Bei uns zu Hause galt sowieso die Devise: „Dat schiet sich wech!“.

Erst, wenn sich nach einer längeren Weile das Problem nicht von selbst erledigt hatte, ging man zum Doktor.

Der war stets älter als man selbst, reif und weise, fragte dies, fragte das, schrieb unleserliche Dinge auf, flößte einem Respekt ein mit seinem weißen Kittel und dem hölzernen Stetoskop, dem Knochengerippe in der Ecke und den „sag-mal-aah-Stäbchen“, die er einem bis zum Würgepunkt in den Hals hineingeschoben hat.

 

Mein jetziger Doktor gehört zur Computer-Generation.

An diesem Gerät sitzt er und tippt erst einmal mit zwei Fingern, wofür ich zehn bräuchte, all das hinein, was er über mich in Erfahrung bringen kann.

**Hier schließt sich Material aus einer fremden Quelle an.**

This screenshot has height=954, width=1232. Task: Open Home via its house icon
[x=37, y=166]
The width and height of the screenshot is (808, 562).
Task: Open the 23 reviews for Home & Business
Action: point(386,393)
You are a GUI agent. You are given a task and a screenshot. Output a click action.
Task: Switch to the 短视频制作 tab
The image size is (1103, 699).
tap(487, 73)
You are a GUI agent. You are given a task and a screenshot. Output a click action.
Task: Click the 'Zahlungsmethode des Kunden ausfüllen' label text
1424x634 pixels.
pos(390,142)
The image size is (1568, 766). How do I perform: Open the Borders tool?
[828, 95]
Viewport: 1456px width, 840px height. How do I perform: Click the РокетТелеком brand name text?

Anschließend plaziert er sich hinter mich - die ich auf der Liege liegen darf, hält meine Hand, macht ein bißchen Agrakadabra und wünscht mir einen guten Appetit, bevor er mir ein paar Zuckerkügelchen, süß wie Liebesperlen, in den Mund fallen läßt.

Die bittere Medizin darf ich mir später aus der Apotheken holen.

 

Auch die Dekorationen in den Sprechzimmern haben sich verändert.

Früher konnte man sich die Wartezeit nur vertreiben, in dem man versuchte, die Zungenbrechertitel der herumstehenden Fachliteratur zu entziffern.

Heute lernt man vom Plakat den Verlauf von Venen und Arterien, damit man sich beim Hantieren mit dem Küchenmesser nicht an der falschen Stelle schneidet.

Akkupunkturpläne hängen auch herum mit nackten Männern drauf. Falls der Arzt mal vergißt, wo die richtigen Löcher sind, in die er hineinpieksen muß, kann er darauf nachsehen.

 

Andere Plakate mahnen, sich bei ganz bestimmten Risiken und Nebenwirkungen gefälligst bei der Krankenkasse zu beschweren und nicht beim Arzt.

Der hat schließlich schon genug Sorgen mit dem neumodischen Gesundheitswesen.

 

Ich weiß ja nicht, womit Ihr Doktor sein Sprechzimmer so aufhübscht. Bei meinem jedenfalls stehen jede Menge Schneekugeln herum. Sie wissen schon, diese niedlichen Dinger, die man schüttelt, und dann schneit’s in der Kugel.

Daran kann man auch erkennen, daß die Ärzte immer jünger werden. Sie können sich noch nicht richtig von ihren Spielsachen trennen.

 

 

 

 

Mein früherer Doktor, der immer älter war als ich, hat seinen weißen Kittel an den Nagel gehängt.

 

 

Mitunter sieht man ihn, Walkman in der Tasche, Kopfhörer in den Ohren, aus dem Bergwald herausstapfen.

 

Ob unsereins sich bei seinen jugendlichen Nachfolgern geniert, oder was in Sachen Gesundheitsreformen ausgeheckt wird, ficht ihn alles nicht mehr an.